The weather this summer has been less than ideal; far less than ideal.  If it’s not raining for days and nights on end, it’s likely that the heat and humidity index is sufficient that I have crossed ironing my summer cotton wardrobe off my list.  I just put a shirt or shorts on all wrinkled and disheveled and after two minutes outdoors, they’re as smooth as permanent press.
It’s bad enough that my summer days have been limited ever since my birth in the land of the north.  Close to the Canadian border, I am lucky to count on June, July and August for temperatures high enough to pack away the Cuddl Duds and expose my sickly white flesh to those essential Vitamin D boosting rays of the sun.
I’ve gone through more than half of all the summers I’m ever going to get. The older I get, the more precious the salad days of sunshine and balmy breezes become to me.  Every single one that I am cheated out of fills me with resentment and an urge to shake my fist and rail at the gods of weather.
So far this summer I have been either cold and wet, or wet and sticky and I can’t get that darn quack, quack, waddle, waddle song out of my head. “We are nippersinkers, we’re in luck, if it rains all week just pretend you’re a duck.”
In fact, I’m so desperate that if I thought doing a sun dance at high noon in the village square, naked except for my rubber rain boots, would guarantee the next thirty days of summer unfold in the low 80s’ with a balmy western breeze (make that the last 30 days – one and the same around here),  I’d be shakin’ my tush off. 
Do the butt dance . . .
(_|_)   (_\_)   (_|_)   (_/_)   (_|_)   (_\_)
 . . . doo, doo, doo, doo . . .
Not sure that would have much affect on the weather, but it would certainly give new meaning to the name MAD Goddess around here.

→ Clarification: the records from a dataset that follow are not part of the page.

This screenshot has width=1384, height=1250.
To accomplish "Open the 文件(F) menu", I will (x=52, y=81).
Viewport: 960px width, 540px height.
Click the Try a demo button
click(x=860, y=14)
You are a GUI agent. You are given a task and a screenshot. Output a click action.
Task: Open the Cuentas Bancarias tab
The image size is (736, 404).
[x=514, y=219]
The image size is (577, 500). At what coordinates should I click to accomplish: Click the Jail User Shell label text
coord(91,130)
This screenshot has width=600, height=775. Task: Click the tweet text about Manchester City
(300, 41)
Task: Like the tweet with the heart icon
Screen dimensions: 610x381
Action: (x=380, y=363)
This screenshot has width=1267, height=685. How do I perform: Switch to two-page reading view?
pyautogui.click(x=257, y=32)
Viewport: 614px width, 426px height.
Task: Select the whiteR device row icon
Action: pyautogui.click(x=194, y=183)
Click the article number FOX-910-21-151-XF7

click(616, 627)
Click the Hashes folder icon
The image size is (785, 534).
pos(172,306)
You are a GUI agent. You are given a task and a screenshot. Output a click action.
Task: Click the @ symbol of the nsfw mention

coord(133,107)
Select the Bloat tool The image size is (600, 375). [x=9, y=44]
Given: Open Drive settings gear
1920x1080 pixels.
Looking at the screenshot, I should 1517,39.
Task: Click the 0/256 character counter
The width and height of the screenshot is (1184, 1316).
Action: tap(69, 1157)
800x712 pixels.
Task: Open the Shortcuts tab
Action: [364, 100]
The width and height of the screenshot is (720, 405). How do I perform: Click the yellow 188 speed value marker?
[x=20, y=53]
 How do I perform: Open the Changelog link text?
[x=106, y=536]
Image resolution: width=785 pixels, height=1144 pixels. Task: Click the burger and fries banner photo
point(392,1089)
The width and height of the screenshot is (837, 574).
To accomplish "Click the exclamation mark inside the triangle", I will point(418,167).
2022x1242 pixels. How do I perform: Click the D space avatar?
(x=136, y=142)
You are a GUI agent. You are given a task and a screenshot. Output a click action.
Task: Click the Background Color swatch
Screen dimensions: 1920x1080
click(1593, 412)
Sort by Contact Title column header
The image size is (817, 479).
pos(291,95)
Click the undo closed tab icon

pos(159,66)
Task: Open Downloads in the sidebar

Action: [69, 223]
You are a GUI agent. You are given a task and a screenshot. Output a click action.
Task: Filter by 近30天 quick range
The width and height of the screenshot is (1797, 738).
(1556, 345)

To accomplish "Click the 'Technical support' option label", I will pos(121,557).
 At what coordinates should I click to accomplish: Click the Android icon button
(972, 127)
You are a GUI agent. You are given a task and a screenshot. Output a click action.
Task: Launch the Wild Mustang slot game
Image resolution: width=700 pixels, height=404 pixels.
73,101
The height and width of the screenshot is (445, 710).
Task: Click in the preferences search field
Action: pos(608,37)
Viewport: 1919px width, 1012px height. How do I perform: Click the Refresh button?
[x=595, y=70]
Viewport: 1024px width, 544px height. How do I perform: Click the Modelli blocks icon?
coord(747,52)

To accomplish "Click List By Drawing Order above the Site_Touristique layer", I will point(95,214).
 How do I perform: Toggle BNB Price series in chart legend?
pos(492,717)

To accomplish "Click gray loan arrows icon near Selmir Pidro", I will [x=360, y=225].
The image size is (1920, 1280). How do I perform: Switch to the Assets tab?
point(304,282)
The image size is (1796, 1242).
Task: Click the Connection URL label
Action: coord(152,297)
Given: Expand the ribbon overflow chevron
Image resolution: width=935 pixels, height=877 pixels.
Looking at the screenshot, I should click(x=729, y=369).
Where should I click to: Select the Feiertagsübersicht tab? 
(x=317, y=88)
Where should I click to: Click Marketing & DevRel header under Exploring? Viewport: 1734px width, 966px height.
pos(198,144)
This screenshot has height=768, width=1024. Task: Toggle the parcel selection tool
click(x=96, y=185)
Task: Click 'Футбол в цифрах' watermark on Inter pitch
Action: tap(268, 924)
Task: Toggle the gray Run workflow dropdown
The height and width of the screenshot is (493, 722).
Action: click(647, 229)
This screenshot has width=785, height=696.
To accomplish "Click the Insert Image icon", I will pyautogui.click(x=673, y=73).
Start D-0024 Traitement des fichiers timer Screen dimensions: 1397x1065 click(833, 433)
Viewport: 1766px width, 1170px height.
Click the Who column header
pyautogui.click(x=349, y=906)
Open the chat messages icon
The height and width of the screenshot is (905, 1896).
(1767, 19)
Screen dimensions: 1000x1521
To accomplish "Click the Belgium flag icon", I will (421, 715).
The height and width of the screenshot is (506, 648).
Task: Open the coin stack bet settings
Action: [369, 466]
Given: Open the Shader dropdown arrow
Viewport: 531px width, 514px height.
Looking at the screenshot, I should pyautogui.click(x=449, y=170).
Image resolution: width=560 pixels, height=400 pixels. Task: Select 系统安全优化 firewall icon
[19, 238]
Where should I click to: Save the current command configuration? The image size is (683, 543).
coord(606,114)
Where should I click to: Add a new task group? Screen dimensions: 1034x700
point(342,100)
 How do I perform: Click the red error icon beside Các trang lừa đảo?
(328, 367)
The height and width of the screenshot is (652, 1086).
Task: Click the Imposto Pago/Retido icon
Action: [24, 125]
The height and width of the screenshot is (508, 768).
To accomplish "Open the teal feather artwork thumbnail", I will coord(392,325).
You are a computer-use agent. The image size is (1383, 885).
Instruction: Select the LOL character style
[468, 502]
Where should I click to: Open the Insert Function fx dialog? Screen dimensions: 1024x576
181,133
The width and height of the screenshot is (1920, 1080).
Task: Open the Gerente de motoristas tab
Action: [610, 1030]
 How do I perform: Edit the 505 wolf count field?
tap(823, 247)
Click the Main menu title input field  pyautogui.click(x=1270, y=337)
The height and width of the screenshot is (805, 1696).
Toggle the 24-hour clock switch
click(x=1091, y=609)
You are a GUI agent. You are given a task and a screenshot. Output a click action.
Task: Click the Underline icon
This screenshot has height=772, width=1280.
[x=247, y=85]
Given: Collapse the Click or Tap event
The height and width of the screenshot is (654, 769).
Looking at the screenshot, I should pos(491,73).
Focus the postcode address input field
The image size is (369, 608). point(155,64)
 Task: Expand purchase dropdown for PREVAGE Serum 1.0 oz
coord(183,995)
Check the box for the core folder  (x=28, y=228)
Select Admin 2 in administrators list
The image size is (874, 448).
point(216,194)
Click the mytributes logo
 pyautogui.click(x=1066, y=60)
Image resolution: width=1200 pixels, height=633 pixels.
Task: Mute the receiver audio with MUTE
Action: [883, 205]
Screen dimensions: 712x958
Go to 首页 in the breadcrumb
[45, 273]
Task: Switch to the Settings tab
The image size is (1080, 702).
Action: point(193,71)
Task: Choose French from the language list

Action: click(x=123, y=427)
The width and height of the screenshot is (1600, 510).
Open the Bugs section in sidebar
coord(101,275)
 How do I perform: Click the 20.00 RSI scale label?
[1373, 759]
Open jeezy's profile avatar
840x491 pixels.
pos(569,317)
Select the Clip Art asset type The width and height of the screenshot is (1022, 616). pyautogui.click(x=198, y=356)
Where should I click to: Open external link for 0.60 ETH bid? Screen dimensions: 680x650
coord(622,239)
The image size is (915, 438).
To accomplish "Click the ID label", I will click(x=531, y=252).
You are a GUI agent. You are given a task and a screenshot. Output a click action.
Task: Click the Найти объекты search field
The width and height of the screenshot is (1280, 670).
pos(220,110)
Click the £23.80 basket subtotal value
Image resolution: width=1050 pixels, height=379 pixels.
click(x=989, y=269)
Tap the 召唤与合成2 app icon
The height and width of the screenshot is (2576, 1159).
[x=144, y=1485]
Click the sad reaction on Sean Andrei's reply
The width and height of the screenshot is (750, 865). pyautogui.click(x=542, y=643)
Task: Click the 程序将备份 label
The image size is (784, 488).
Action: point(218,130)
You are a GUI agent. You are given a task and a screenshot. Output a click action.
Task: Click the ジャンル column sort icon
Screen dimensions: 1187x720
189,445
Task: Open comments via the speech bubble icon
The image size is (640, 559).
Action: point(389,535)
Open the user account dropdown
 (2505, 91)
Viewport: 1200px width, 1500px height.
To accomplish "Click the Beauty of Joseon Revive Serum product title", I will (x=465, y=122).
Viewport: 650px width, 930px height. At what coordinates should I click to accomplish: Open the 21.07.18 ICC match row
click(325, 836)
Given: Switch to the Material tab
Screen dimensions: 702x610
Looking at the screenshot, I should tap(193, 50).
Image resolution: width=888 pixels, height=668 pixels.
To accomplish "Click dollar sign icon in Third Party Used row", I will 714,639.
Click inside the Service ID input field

I’ve got places to go, people to see and things to do that don’t accommodate rain dates.  I’ve been in my swimming pool twice this year – and one of those times was to bail the water down after a deluge so my air mattress wouldn’t float over the edge with the over flow.
The only thing this weather is good for is growing mushrooms and mold.  Come to think of it, this jungle climate has me feeling a lot like a moldy mushroom and at this age I could go bad real fast.
Maybe I could just install fluorescent lighting fixtures in my “sun” room, fit them out with tanning bulbs, turn the fan on, haul the deck furniture inside, mix up a pitcher of umbrella drinks and call the girls over for for a little age-preservation therapy.